━━ TEXT SECTION

USA: On Wednesday, CNBC reported that United Airlines is granting religious exemptions to some workers who don’t want to comply with the company’s vaccine mandate — but there’s a major catch.
“United Airlines’ employees who are granted exemptions to a company vaccinate mandate for religious reasons will be put on temporary unpaid leave starting next month, the airline told staff Wednesday, citing the recent rise in Covid cases,” reported Leslie Josephs. “The airline last month said its 67,000-person U.S. workforce must be vaccinated against Covid-19 this fall, but said it would consider exemptions for religious and personal beliefs as well as medical reasons.”
Under the vaccine mandate, which was approved by the labor union representing the airlines’ workers in August, employees have five weeks after a vaccine’s full approval by the Food and Drug Administration to submit proof of vaccination. That was triggered when the FDA gave approval to the Pfizer/BioNTech vaccine on August 23.

━━━━
━━ INPUT DATA

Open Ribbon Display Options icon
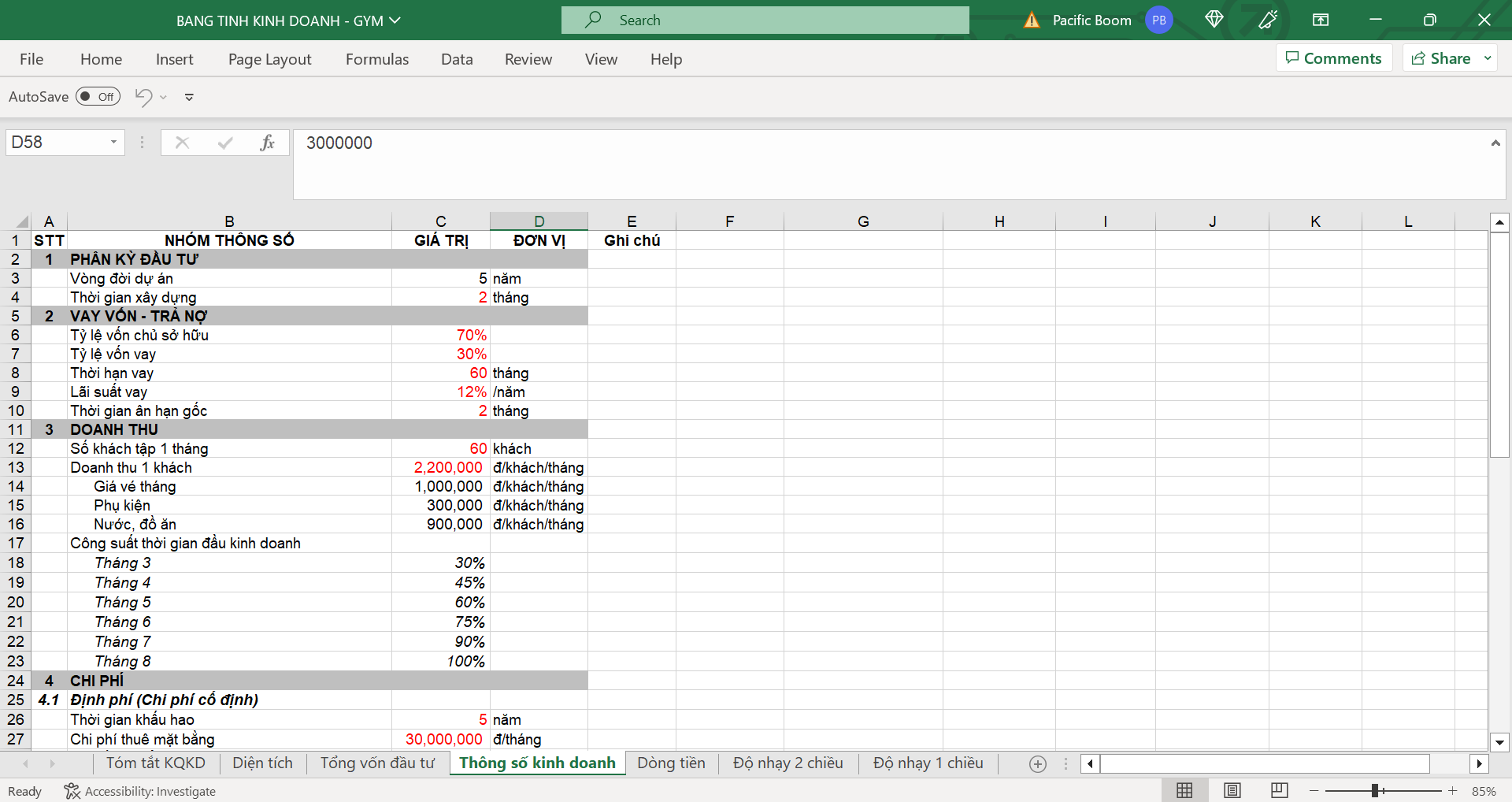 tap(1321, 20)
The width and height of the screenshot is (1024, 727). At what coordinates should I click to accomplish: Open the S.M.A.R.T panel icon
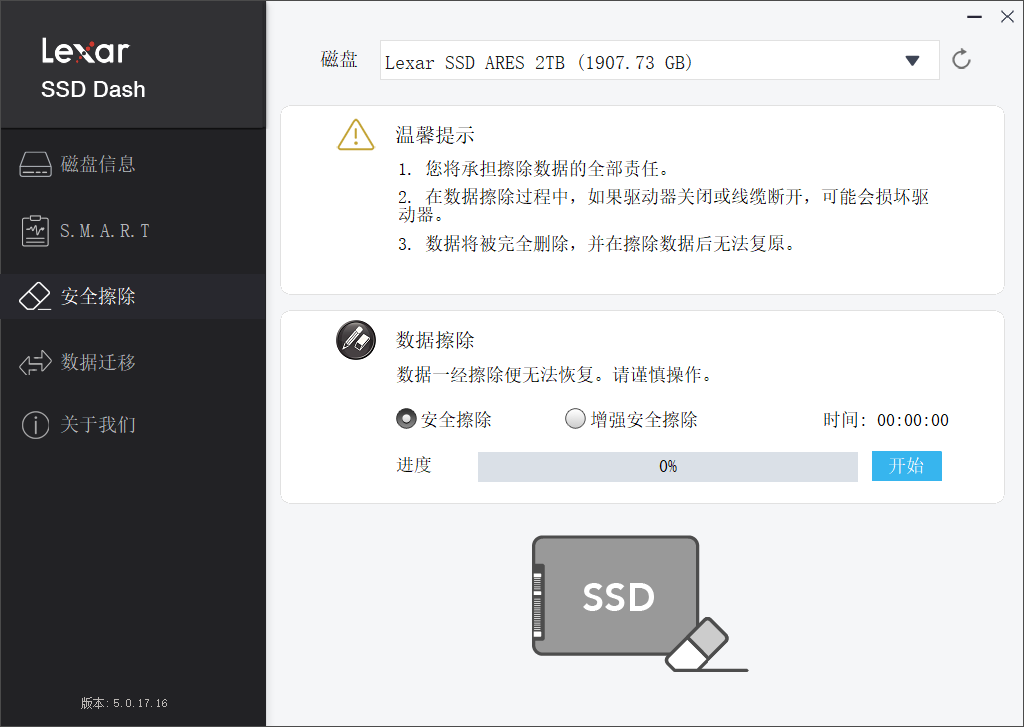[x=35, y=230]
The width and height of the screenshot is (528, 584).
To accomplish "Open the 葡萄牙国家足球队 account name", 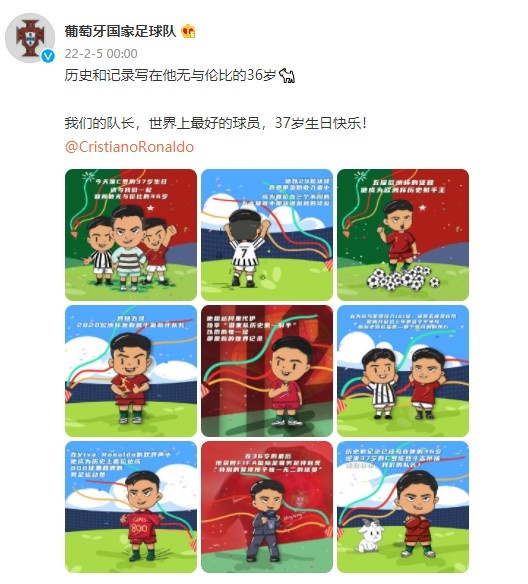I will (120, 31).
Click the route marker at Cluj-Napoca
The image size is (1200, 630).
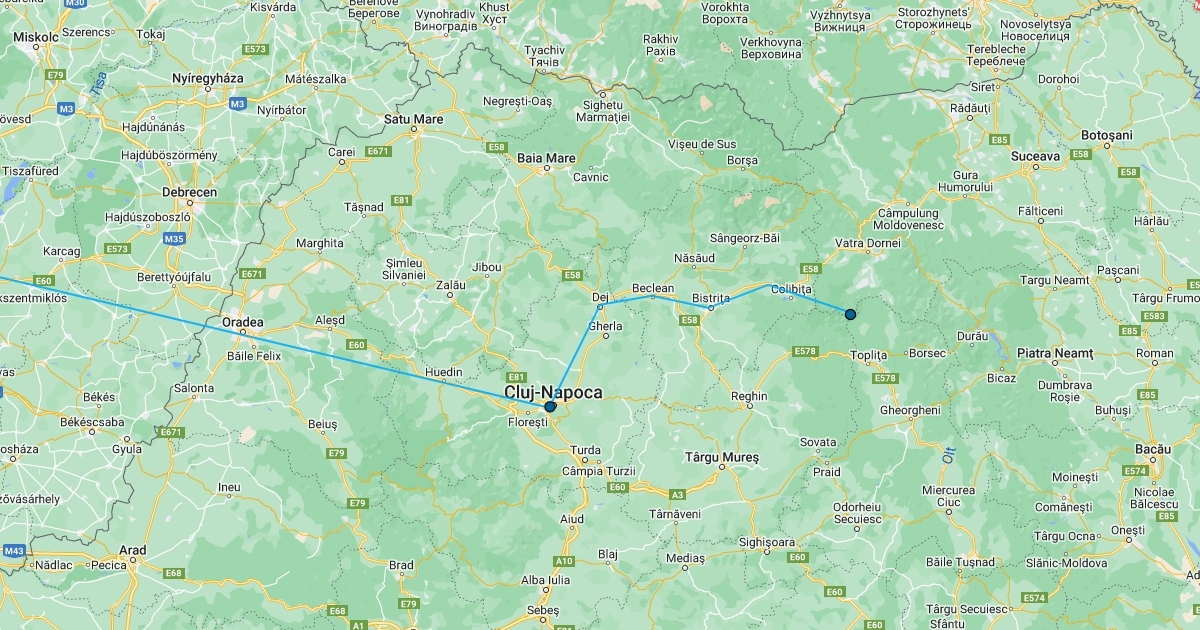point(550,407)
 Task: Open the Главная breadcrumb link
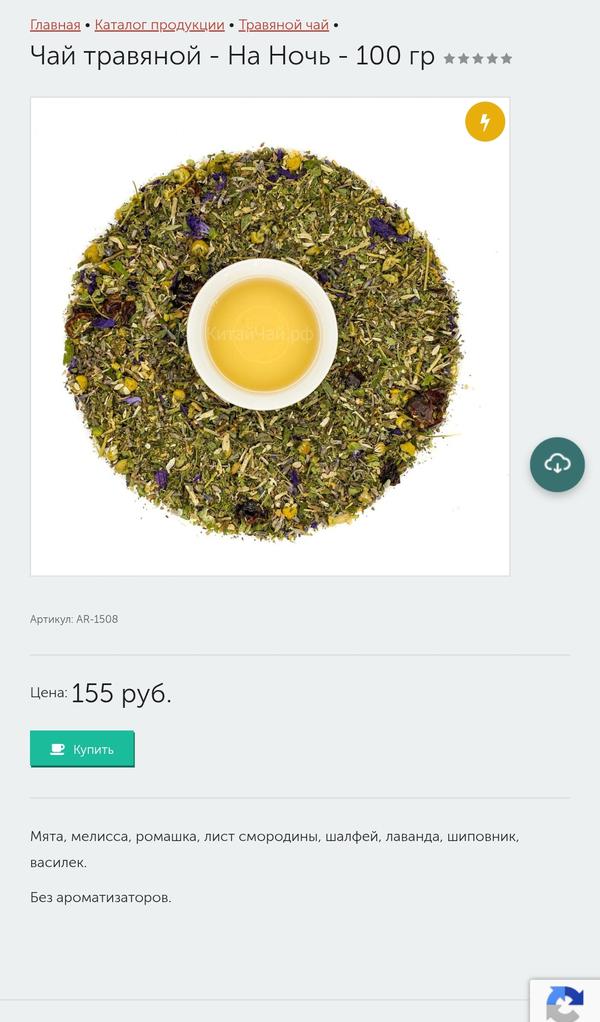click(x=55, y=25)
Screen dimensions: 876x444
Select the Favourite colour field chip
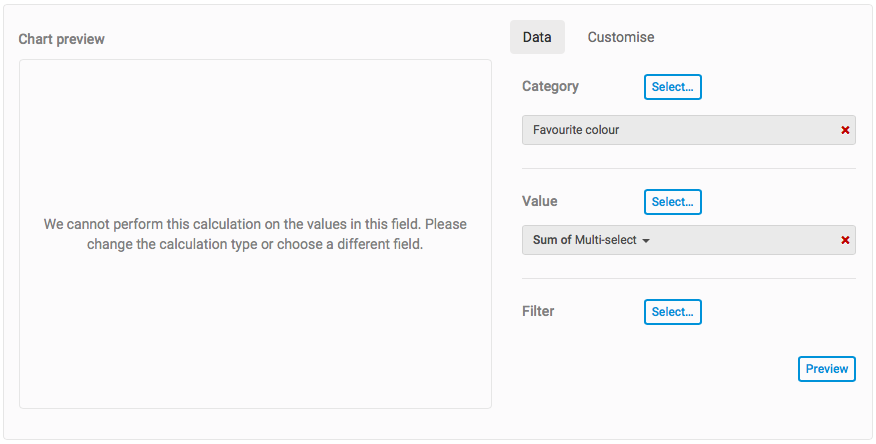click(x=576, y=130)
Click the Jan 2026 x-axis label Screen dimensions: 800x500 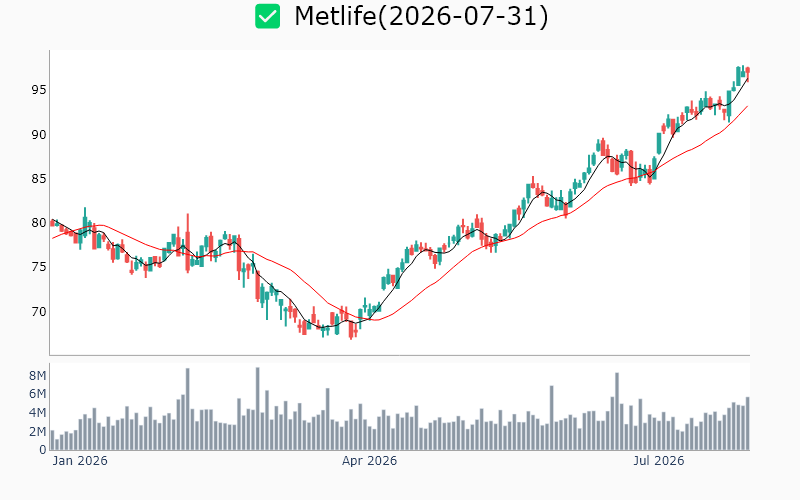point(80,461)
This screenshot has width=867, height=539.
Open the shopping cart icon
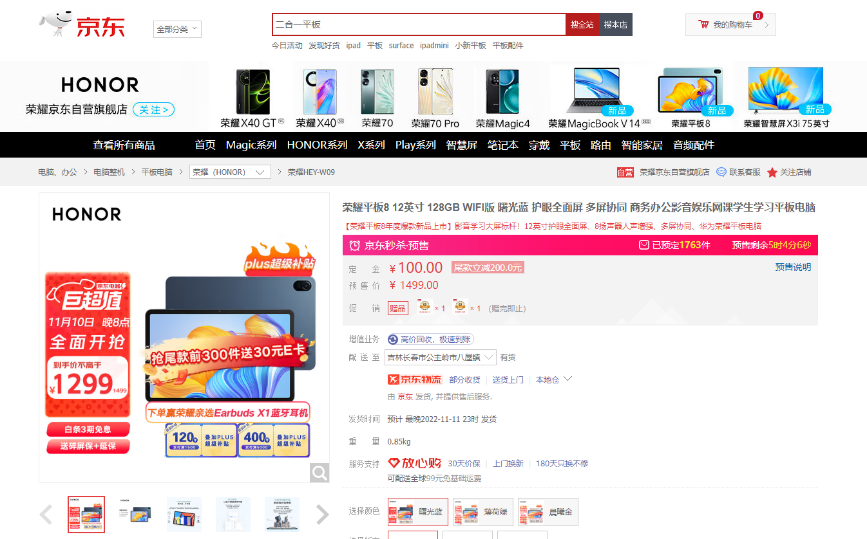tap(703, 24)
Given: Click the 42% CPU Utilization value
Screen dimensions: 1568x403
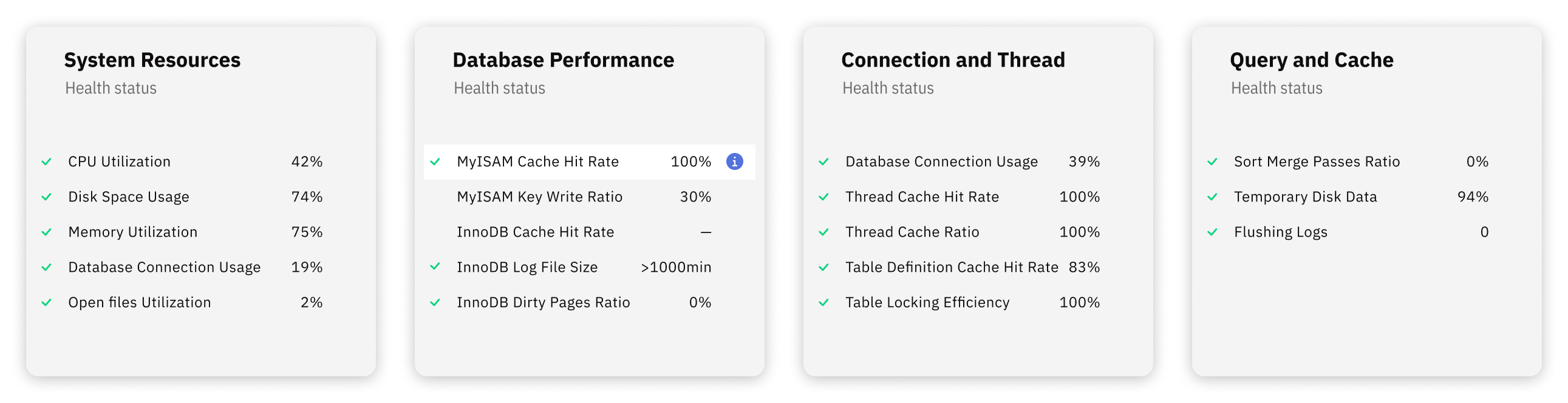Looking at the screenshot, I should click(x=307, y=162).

━━━━

Pick up the report on United Airlines' vaccine mandate above and continue it past its final sentence.

United is so far the only major U.S. airline to mandate vaccines outright, but other airlines are adopting their own policies to discourage their workers from going unvaccinated, the report noted: “Delta Air Lines is imposing a $200 surcharge on unvaccinated employees’ company health care premiums. Delta, American Airlines and Alaska Airlines will end pay protections for unvaccinated employees who contract or are exposed to Covid-19.”
This comes as airlines face a wave of unruly passengers resisting or even attacking flight crew over COVID-19 rules. One passenger on an American Airlines flight to Salt Lake City was filmed grabbing at his mask and drunkenly snarling like an animal during the flight’s final approach. The Federal Aviation Administration has already moved to issue $500,000 in fines against passengers involved in several recent incidents.